Start of DOCUMENT EXCERPT
# Where did all those ship's radios go?



## GW3OQK (Jun 10, 2010)

Where did all those old ship's radios go? This question is asked on the QRZ forum http://www.eham.net/ehamforum/smf/index.php/topic,91345.0.html

I refitted a ship in Cardiff once and the old gear was landed at the dry dock where it was rained on for a week. In my vintage shack I have working an RN transmitter, an Atalanta, and a Marconi 365A.

73
Andrew
GW3OQK


----------



## chadburn (Jun 2, 2008)

EXRO said:


> Where did all those old ship's radios go? This question is asked on the QRZ forum http://www.eham.net/ehamforum/smf/index.php/topic,91345.0.html
> 
> I refitted a ship in Cardiff once and the old gear was landed at the dry dock where it was rained on for a week. In my vintage shack I have working an RN transmitter, an Atalanta, and a Marconi 365A.
End of DOCUMENT EXCERPT
STATED TASK 1:
Summarize the forum thread about old ship's radios in two sentences.
STATED TASK 2:
Locate every line of the records containing the string "screenshot", and copy each one out.
The forum thread and the records are unrelated to each other.
Start of AVAILABLE RECORDS
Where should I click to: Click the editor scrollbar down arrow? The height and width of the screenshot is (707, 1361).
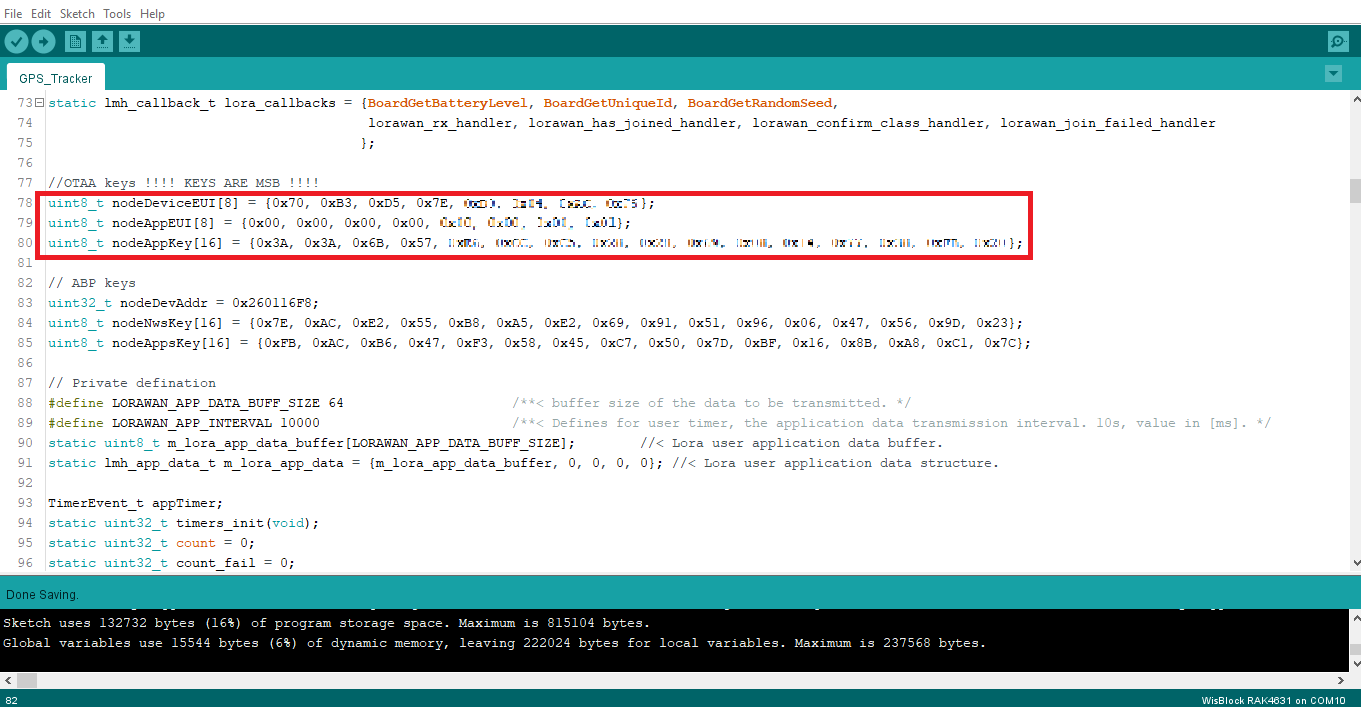1354,565
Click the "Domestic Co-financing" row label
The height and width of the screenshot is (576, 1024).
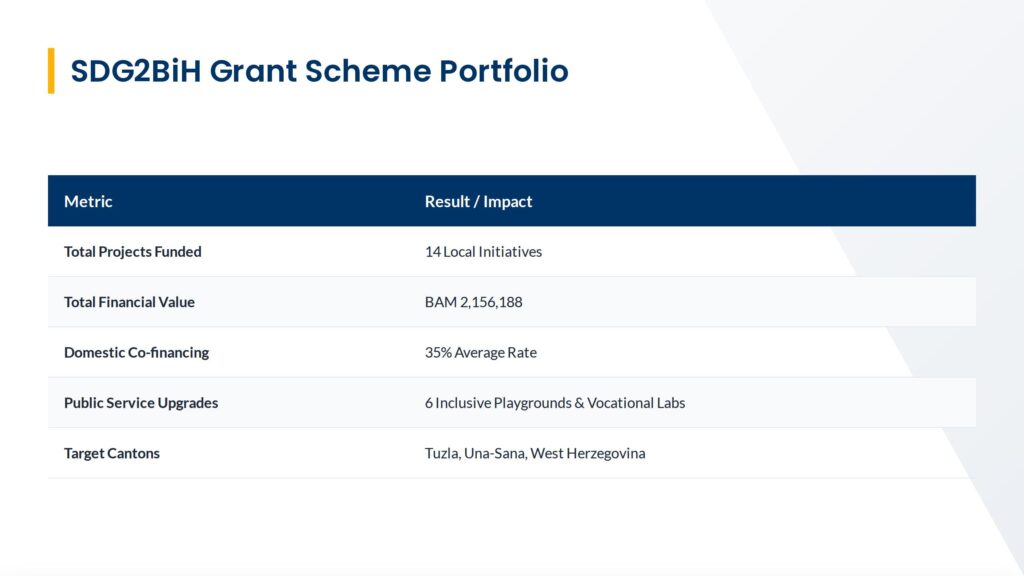136,352

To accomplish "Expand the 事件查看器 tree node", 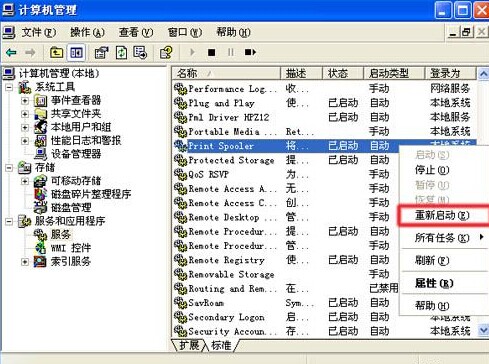I will (x=25, y=100).
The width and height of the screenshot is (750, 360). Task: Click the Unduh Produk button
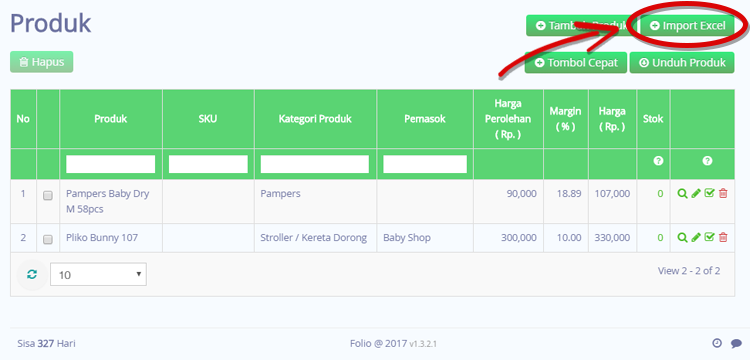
End of AVAILABLE RECORDS
EXERCISE SOLUTION 1:
The thread asks where all the old ship's radios went, a question also raised on the QRZ forum. The poster recalls refitting a ship in Cardiff, where the old gear was landed at the dry dock and rained on for a week, and says they have a working RN transmitter, an Atalanta, and a Marconi 365A in their vintage shack.

EXERCISE SOLUTION 2:
Where should I click to: Click the editor scrollbar down arrow? The height and width of the screenshot is (707, 1361).
The height and width of the screenshot is (576, 1024).
The width and height of the screenshot is (750, 360). Task: Click the Unduh Produk button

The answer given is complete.